Download or read book Pharmaceutical Biotechnology written by Daan J. A. Crommelin and published by CRC Press. This book was released on 2002-11-14 with total page 456 pages. Available in PDF, EPUB and Kindle. Book excerpt: The field of pharmaceutical biotechnology is evolving rapidly. A whole new arsenal of protein pharmaceuticals is being produced by recombinant techniques for cancer, viral infections, cardiovascular and hereditary disorders, and other diseases. In addition, scientists are confronted with new technologies such as polymerase chain reactions, combinatorial chemistry and gene therapy. This introductory textbook provides extensive coverage of both the basic science and the applications of biotechnology-produced pharmaceuticals, with special emphasis on their clinical use. Pharmaceutical Biotechnology serves as a complete one-stop source for undergraduate pharmacists, and it is valuable for researchers and professionals in the pharmaceutical industry as well.

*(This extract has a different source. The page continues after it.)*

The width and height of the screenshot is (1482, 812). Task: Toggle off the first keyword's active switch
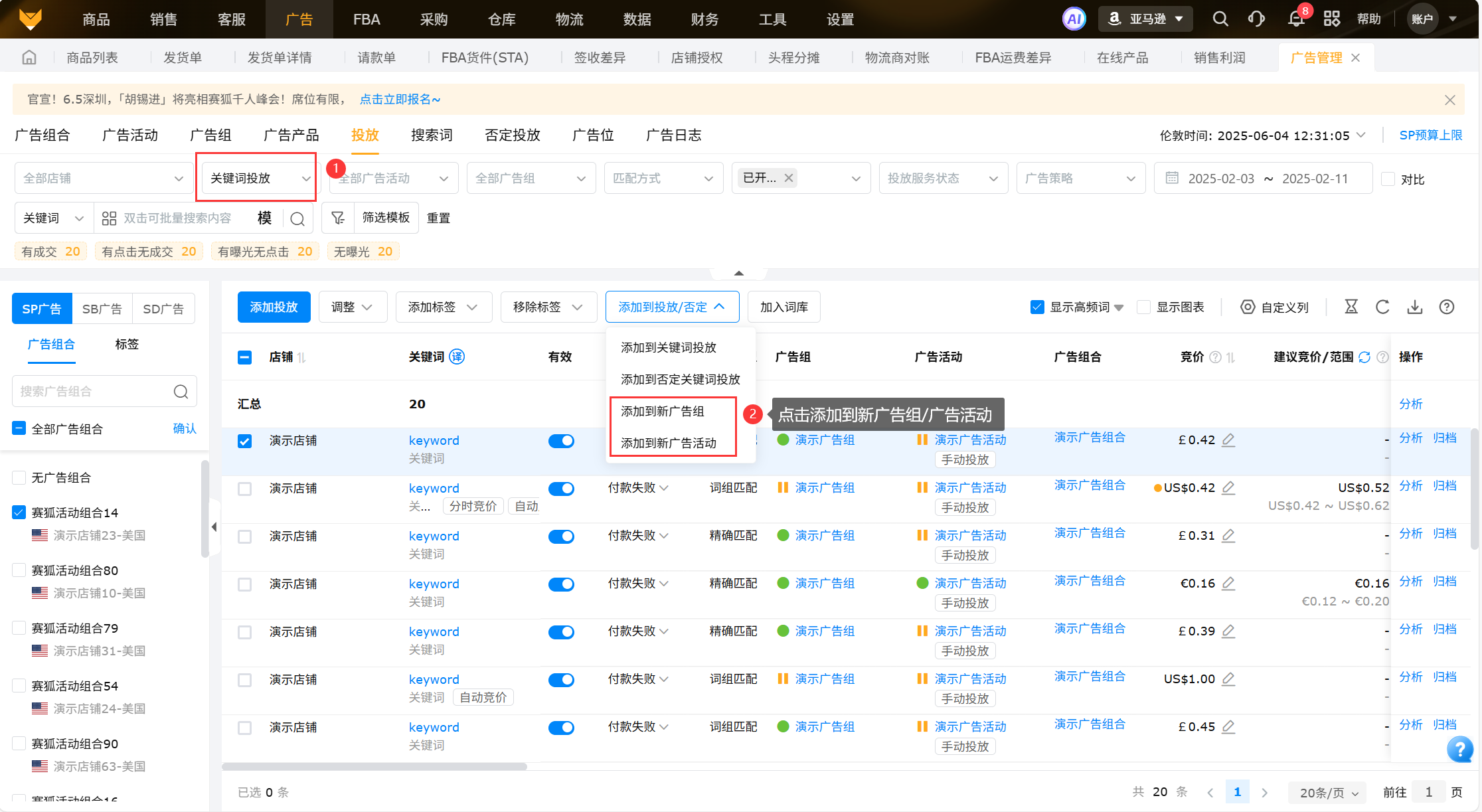click(561, 441)
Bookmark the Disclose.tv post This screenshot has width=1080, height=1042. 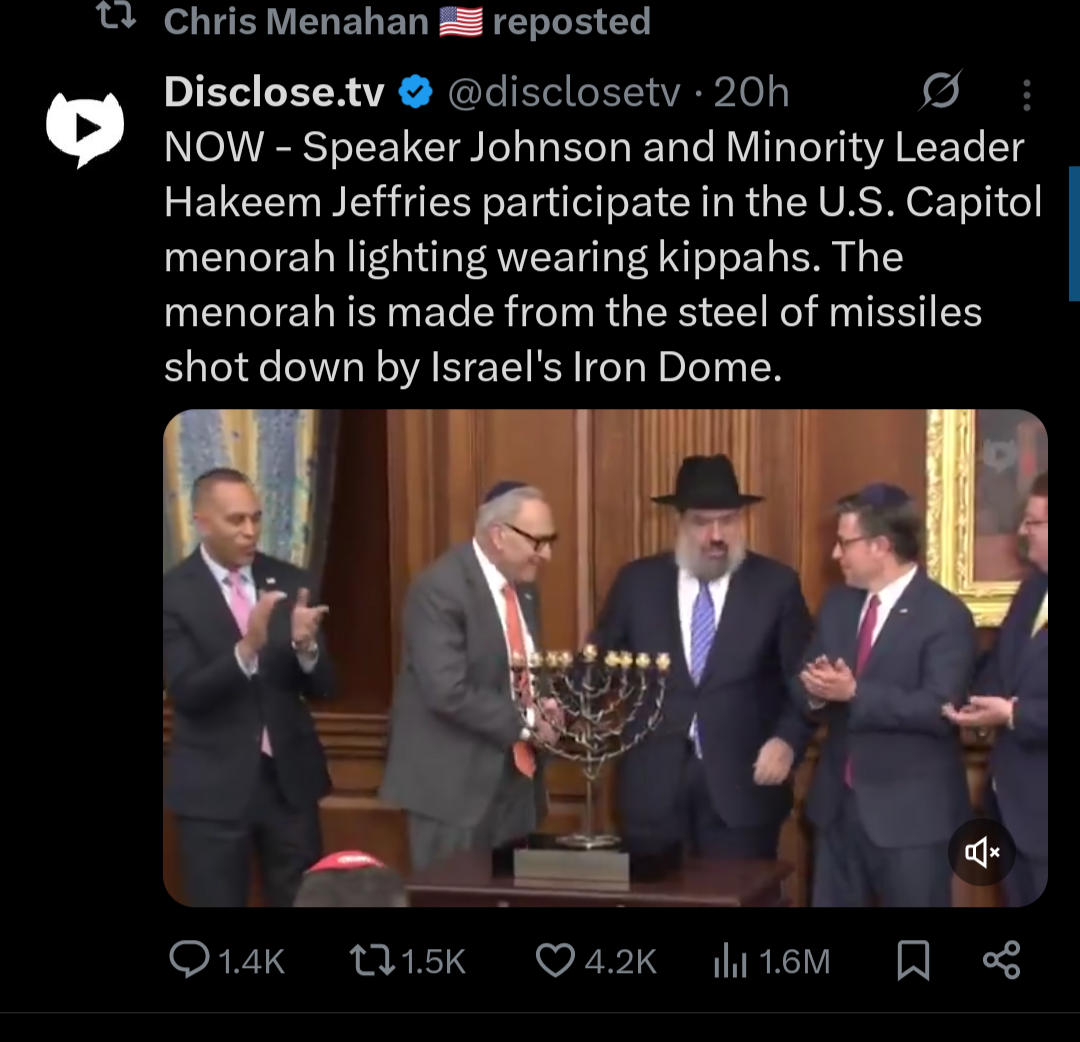(x=912, y=962)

Download or read book Heritable Human Genome Editing written by The Royal Society and published by National Academies Press. This book was released on 2021-01-16 with total page 239 pages. Available in PDF, EPUB and Kindle. Book excerpt: Heritable human genome editing - making changes to the genetic material of eggs, sperm, or any cells that lead to their development, including the cells of early embryos, and establishing a pregnancy - raises not only scientific and medical considerations but also a host of ethical, moral, and societal issues. Human embryos whose genomes have been edited should not be used to create a pregnancy until it is established that precise genomic changes can be made reliably and without introducing undesired changes - criteria that have not yet been met, says Heritable Human Genome Editing. From an international commission of the U.S. National Academy of Medicine, U.S. National Academy of Sciences, and the U.K.'s Royal Society, the report considers potential benefits, harms, and uncertainties associated with genome editing technologies and defines a translational pathway from rigorous preclinical research to initial clinical uses, should a country decide to permit such uses. The report specifies stringent preclinical and clinical requirements for establishing safety and efficacy, and for undertaking long-term monitoring of outcomes. Extensive national and international dialogue is needed before any country decides whether to permit clinical use of this technology, according to the report, which identifies essential elements of national and international scientific governance and oversight.

Download or read book The European Blood and Marrow Transplantation Textbook for Nurses written by Michelle Kenyon and published by Springer. This book was released on 2018-03-14 with total page 318 pages. Available in PDF, EPUB and Kindle. Book excerpt: This book is open access under a CC BY 4.0 license. This textbook, endorsed by the European Society for Blood and Marrow Transplantation (EBMT), provides adult and paediatric nurses with a full and informative guide covering all aspects of transplant nursing, from basic principles to advanced concepts. It takes the reader on a journey through the history of transplant nursing, including essential and progressive elements to help nurses improve their knowledge and benefit the patient experience, as well as a comprehensive introduction to research and auditing methods. This new volume specifically intended for nurses, complements the ESH-EBMT reference title, a popular educational resource originally developed in 2003 for physicians to accompany an annual training course also serving as an educational tool in its own right. This title is designed to develop the knowledge of nurses in transplantation. It is the first book of its kind specifically targeted at nurses in this specialist field and acknowledges the valuable contribution that nursing makes in this area. This volume presents information that is essential for the education of nurses new to transplantation, while also offering a valuable resource for more experienced nurses who wish to update their knowledge.